The literal definition of a boundary is “a line that marks the limit of an area.”
Your own personal boundaries are limits that you set for yourself with your relationships and relationship that you have with yourself.
Boundaries are what keeps us feeling safe in our relationships. When you were younger, you were likely taught personal boundaries; perhaps in the form of what is a good touch or bad touch, how and why you shouldn’t hit or throw things when you were upset. Those were boundaries, also known as protective factors that kept you safe. As you grew older, somewhere along the way something changed.
As adults, we get to define our own set of limits and rules in a way that creates healthy relationships.
So, how do you know if you have healthy boundaries? Here are some signs that your boundaries might be porous.
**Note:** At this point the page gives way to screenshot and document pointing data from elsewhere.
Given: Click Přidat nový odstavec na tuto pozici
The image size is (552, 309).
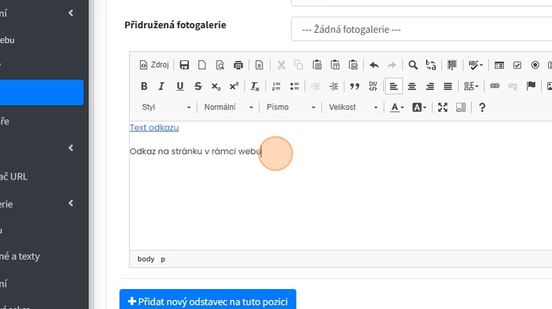Looking at the screenshot, I should pyautogui.click(x=207, y=301).
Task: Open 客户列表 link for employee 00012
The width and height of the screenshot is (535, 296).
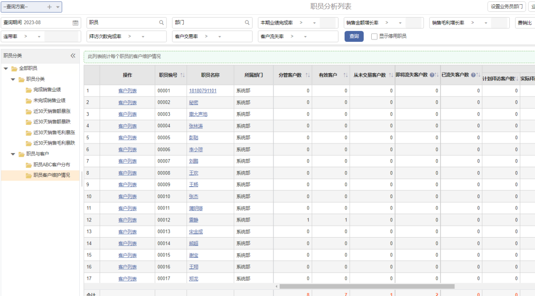Action: 127,220
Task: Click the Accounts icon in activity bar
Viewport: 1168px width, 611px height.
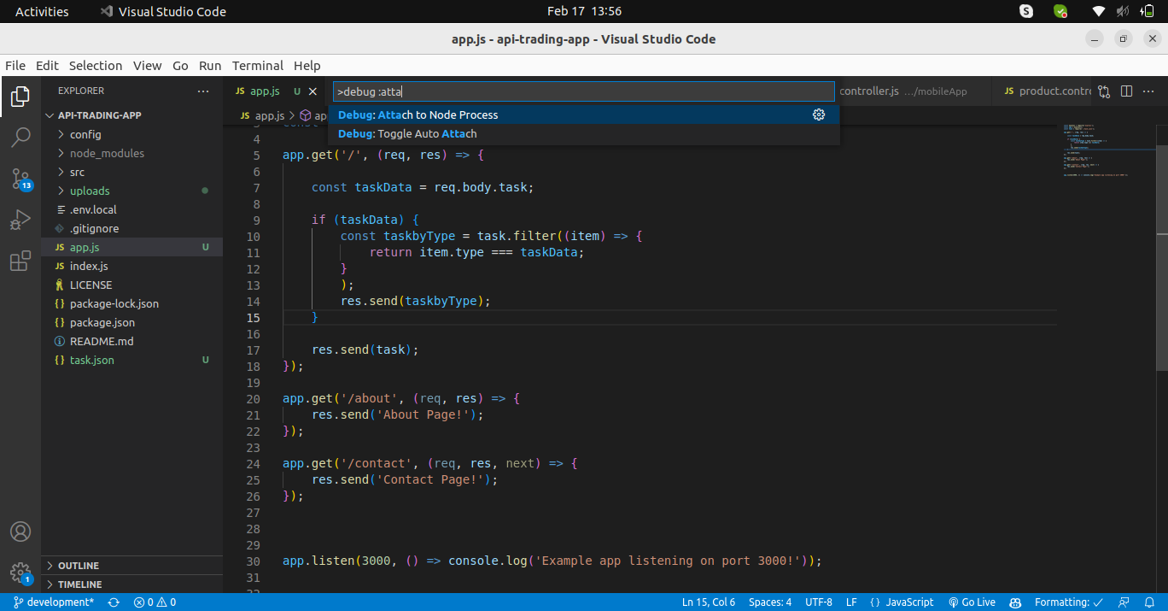Action: [20, 532]
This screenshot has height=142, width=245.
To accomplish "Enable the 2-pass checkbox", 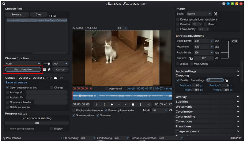I will (x=178, y=64).
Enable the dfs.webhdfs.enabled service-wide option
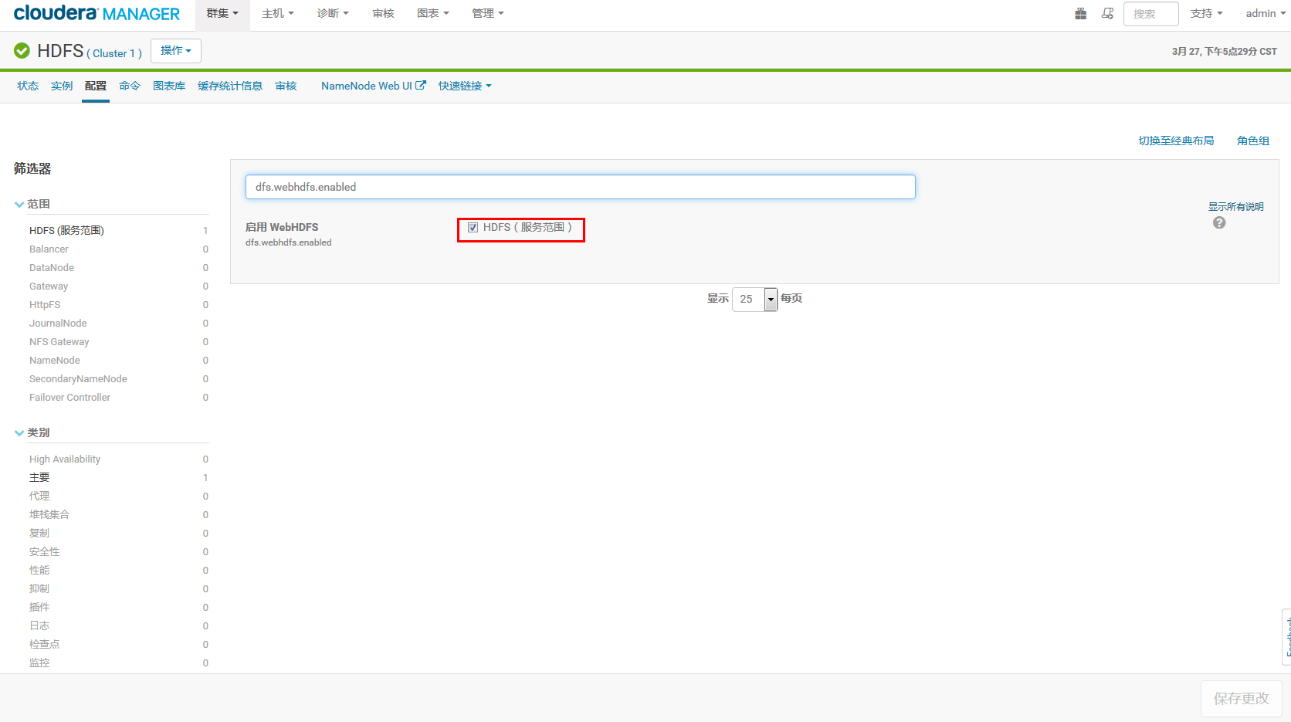The width and height of the screenshot is (1291, 722). (473, 227)
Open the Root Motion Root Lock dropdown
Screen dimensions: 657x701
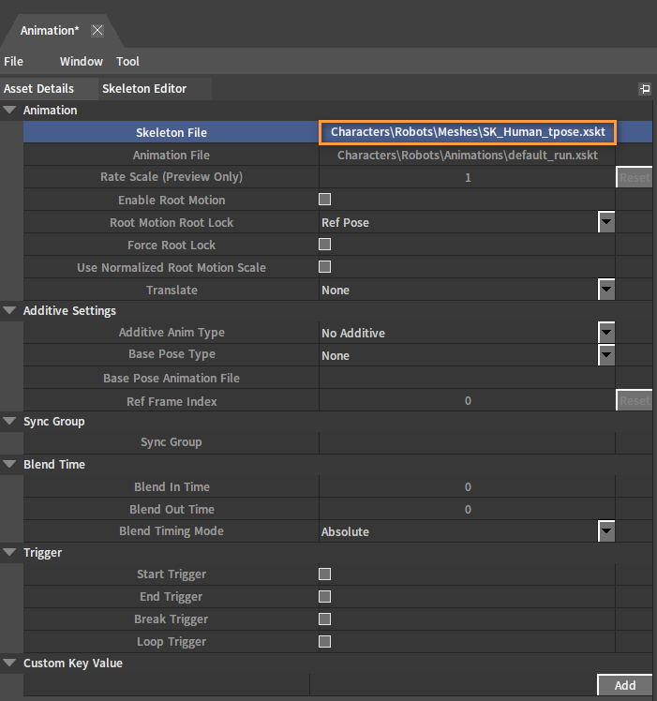[606, 222]
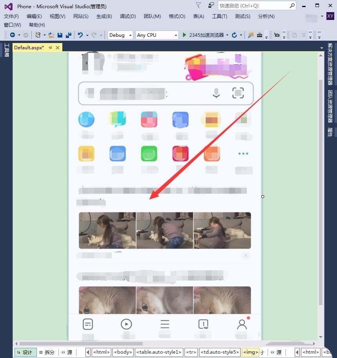Image resolution: width=337 pixels, height=358 pixels.
Task: Click the Redo toolbar icon
Action: (94, 35)
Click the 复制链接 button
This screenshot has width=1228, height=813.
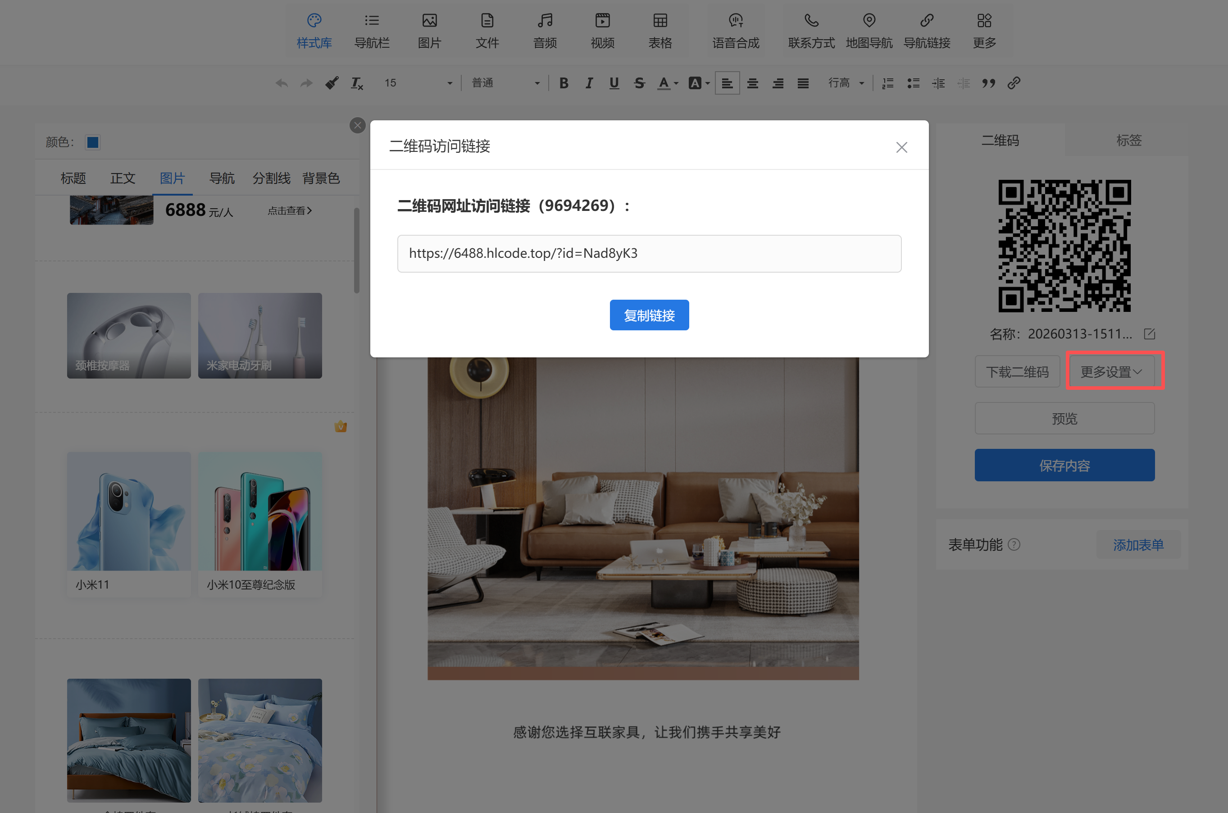tap(649, 315)
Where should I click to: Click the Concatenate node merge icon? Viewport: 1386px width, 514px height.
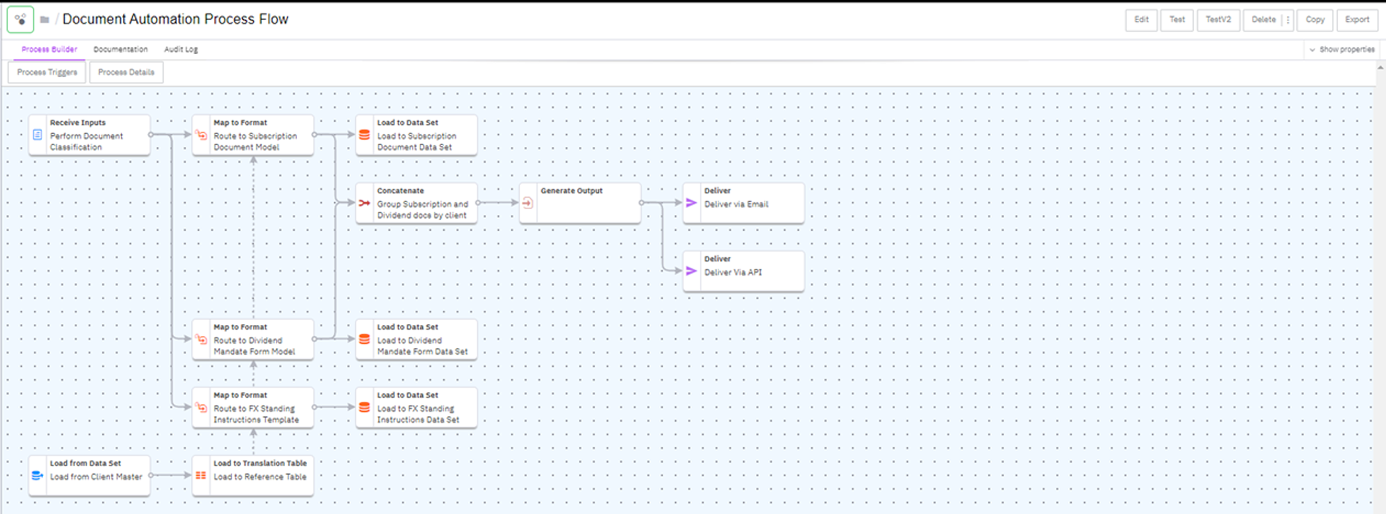[364, 203]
You often Feel afraid to say no in avoidance of making others upset or in fear of appearing unreliable or undependable.
You may find that you often feel resentful or taken advantage of because too much is asked of you.
Perhaps you find that you agree often in order to keep the peace instead of expressing how you feel.
Or perhaps you feel that your proximity to someone means that you share any and everything and take it personal when they decide not to share.
Assuming that others do not hold you in high regard if they set boundaries with you.
Did you know that having porous or unhealthy boundaries can impact your self esteem?
If you identify with some of the traits of having porous boundaries; consider reflecting on where that came from. Did everyone share everything in the family?
It’s very possible to develop unhealthy boundaries. The more aware you are of porous boundaries, you can start to take steps to change them.